—(1) Every company shall have at least one director who is ordinarily resident in Singapore and, where the company only has one member, that sole director may also be the sole member of the company.
(2) No person other than a natural person of full age and capacity shall be a director of a company.
(3) [Act 12 of 2002]
(4) Any provision in the memorandum or articles of a company which was in force immediately before 29th December 1967 and which operated to constitute a corporation as a director of the company shall be read and construed as if it authorised that corporation to appoint a natural person to be a director of that company.
(5) Notwithstanding anything in this Act or in the memorandum or articles of the company, or in any agreement with the company, a director of a company shall not resign or vacate his office unless there is remaining in the company at least one director who is ordinarily resident in Singapore; and any purported resignation or vacation of office in breach of this subsection shall be deemed to be invalid.
(6) Subsection (5) shall not apply where a director of a company is required to resign or vacate his office if he has not within the period referred to in section 147(1) obtained his qualification or by virtue of his disqualification under section 148, 149, 149A, 154 or 155 of this Act, or sections 65,66 and 67 of the Banking Act (Cap. 19) or sections 47 and 49 of the Finance Companies Act (Cap. 108), section 57 of the Financial Advisers Act (Cap. 110), section 31, 35ZJ or 41(1)(b) of the Insurance Act (Cap. 142), section 22 of the Payment Systems (Oversight) Act 2006 (Act 1 of 2006) or section 44, 81A, 81ZJ or 97 of the Securities and Futures Act (Cap. 289).
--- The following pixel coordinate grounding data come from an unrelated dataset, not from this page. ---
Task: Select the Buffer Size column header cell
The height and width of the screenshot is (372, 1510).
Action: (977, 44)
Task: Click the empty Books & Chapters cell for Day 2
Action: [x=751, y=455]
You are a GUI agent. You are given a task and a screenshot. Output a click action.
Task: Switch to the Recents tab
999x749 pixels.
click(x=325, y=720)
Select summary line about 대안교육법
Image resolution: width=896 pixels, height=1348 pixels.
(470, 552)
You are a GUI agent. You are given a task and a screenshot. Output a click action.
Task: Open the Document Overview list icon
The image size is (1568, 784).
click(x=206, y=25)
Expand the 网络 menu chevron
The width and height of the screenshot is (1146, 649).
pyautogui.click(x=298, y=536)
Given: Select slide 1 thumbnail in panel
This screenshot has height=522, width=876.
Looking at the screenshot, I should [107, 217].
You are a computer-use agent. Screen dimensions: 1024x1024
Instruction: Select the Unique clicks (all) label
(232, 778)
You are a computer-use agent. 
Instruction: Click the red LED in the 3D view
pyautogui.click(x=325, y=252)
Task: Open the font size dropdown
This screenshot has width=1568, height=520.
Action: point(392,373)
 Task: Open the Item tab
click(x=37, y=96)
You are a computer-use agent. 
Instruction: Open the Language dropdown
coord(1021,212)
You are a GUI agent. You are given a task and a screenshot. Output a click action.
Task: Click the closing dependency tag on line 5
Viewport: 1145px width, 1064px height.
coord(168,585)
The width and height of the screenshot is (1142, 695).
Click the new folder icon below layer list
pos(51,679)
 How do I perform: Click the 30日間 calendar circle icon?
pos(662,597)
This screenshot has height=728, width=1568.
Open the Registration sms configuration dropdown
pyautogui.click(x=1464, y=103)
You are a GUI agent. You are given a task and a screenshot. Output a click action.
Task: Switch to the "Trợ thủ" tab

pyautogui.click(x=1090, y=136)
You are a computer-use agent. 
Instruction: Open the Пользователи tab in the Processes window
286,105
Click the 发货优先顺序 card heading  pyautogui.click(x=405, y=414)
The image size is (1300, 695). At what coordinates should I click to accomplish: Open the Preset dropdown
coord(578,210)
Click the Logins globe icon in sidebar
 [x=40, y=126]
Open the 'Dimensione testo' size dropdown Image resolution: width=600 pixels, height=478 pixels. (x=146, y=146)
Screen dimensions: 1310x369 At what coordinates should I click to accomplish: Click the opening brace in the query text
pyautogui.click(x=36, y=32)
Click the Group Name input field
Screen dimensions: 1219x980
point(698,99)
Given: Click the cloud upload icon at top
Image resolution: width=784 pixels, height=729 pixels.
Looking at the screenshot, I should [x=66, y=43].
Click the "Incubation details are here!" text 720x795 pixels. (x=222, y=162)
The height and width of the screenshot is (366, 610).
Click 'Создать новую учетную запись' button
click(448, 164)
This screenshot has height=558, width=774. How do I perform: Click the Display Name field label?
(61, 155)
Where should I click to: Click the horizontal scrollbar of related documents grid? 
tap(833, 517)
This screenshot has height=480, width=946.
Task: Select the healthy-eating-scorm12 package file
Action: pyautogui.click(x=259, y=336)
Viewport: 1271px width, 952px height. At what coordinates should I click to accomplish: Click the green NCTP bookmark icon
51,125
[15/84; 42/2001; 12/2002; 1/2006; S227/95]
(7) If there is a contravention of subsection (1), the Registrar may, either of his own motion or on the application of any person, direct the members of the company to appoint a director who is ordinarily resident in Singapore if he considers it to be in the interests of the company for such appointment to be made.
(8) If the direction under subsection (7) is not complied with, each member in default shall be guilty of an offence and shall be liable on conviction to a fine not exceeding $2,000 and, in the case of a continuing offence, to a further fine not exceeding $1,000 for every day or part thereof during which the offence continues after conviction.
(9) If there is a contravention of subsection (1) and —
the Registrar fails to give the direction under subsection (7); or
such direction has been given but is not complied with,
the court may, on the application of the Registrar or any person, order the members of the company to make the appointment if it considers it to be in the interests of the company for such appointment to be made.
(10) If a company carries on business without having at least one director who is ordinarily resident in Singapore for more than 6 months, a person who, for the whole or any part of the period that it so carries on business after those 6 months —
is a member of the company; and
knows that it is carrying on business in that manner,
shall be liable for the payment of all the debts of the company contracted during the period or, as the case may be, that part of it, and may be sued therefor.